PASSAGE
***

On the whole, our results confirm once again that the use of the trauma scan for almost all trauma room patients (i.e. trauma room patients with an ISS ≥ 9) is not sufficient to improve survival as a parameter of outcome. This may be attributable to the group of patients with minor injuries since Huber-Wagner et al. reported that WBCT increased the probability of survival especially in severely and critically injured patients [17, 18]. Sierink et al. conducted a prospective randomised multi-centre study and investigated outcome and the time spent in the trauma room [19]. The study included 1083 trauma patients (mean ISS = 20) who were managed between 2011 and 2014. These patients underwent either immediate WBCT or conventional imaging and selective CT scanning. The authors found no significant difference in 30-day mortality (16% for both imaging approaches). The same applies to results obtained in a subgroup analysis for patients with polytrauma and patients with traumatic brain injury. Similar to our study, Sierink et al. reported that the primary use of WBCT led to a significant reduction in the time spent in the trauma room from 72 to 63 min.

Limitations

One limitation of our study was our method of determining the year in which the trauma scan was introduced as a standard imaging modality. For some hospitals, it was difficult to identify a clear increase in the annual number of WBCT scans and it was impossible to establish whether the trauma scan had been introduced at the beginning or the end of the year identified. The exact time point, however, has a considerable influence on the number of cases and thus on what year we considered to represent the introduction of the trauma scan. Since we examined a very large number of cases and did not include the year of introduction in our analysis, this limitation is likely to play only a minor role.

The introduction of the trauma scan can be assumed to have led to changes and improvements in hospital algorithms. As a result, the changes that we observed were not necessarily caused by the introduction of the trauma scan alone but rather by a combination of the trauma scan and associated modifications of trauma room processes [3]. The entire process is thus responsible for changes in the management of patients in the trauma room setting.

***

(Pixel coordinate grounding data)
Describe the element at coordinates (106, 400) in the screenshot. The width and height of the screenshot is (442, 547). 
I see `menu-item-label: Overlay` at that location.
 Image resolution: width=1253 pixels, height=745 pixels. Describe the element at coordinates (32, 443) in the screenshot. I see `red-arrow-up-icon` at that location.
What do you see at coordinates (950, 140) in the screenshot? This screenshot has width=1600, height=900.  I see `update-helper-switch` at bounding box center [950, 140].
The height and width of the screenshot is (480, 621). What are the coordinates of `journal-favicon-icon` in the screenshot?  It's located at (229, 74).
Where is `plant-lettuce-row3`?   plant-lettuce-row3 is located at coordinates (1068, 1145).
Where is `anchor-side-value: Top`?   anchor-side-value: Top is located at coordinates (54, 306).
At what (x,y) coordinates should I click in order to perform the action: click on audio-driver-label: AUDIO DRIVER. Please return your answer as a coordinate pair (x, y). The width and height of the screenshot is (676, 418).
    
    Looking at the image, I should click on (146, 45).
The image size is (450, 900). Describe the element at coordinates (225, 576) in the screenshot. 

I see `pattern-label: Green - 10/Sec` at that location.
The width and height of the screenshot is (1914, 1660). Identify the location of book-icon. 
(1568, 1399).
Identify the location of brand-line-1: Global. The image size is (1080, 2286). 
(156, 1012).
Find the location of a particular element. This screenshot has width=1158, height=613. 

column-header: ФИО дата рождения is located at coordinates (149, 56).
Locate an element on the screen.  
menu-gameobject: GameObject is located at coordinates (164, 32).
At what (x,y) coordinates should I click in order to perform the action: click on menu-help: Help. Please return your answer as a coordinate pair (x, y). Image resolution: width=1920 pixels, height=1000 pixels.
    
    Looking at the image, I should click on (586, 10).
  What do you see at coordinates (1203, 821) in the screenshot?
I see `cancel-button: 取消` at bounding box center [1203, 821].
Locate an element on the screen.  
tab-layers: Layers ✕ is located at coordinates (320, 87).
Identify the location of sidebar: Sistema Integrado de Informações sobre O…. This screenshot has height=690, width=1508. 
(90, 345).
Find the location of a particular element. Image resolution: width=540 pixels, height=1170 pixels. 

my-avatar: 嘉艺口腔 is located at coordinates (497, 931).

***

PROBLEMS AND TASKS
- 1) In the passage on whole-body CT in trauma care, how many trauma patients did the study by Sierink et al. include?
- 2) Continue the passage on whole-body CT in trauma care from its final sentence.

RESULTS FOR THE EXERCISE
- 1) 1083 trauma patients

- 2)
On the one hand, using different inclusion criteria, e.g. only intubated and mechanically ventilated patients or vice versa only spontaneously breathing patients the results of our study turn out differently. On the other hand, the used inclusion criteria fit from our point of view best with the treatment reality in German trauma rooms.

Conclusions

Our study shows that the trauma scan is not superior to a combination of conventional radiography, ultrasound and focused CT in terms of mortality in a non-selected population of patients (ISS ≥ 9). Against this background, more importance should be placed on decision trees that are independent of imaging modalities and allow trauma team leaders to decide on an individual basis whether a patient is a candidate for a trauma scan. Our study also showed, however, that the introduction of the trauma scan as a standard imaging modality led to a relevant reduction in almost all trauma room processes and enabled trauma teams to make faster treatment decisions. We observed an increase in the number of diagnoses per patient. Since we were also able to prove that the introduction of the trauma scan was associated with a relevant decrease in the length of ICU stay and hospital stay, trauma teams should adhere to current practices and procedures until the aforementioned decision trees are available.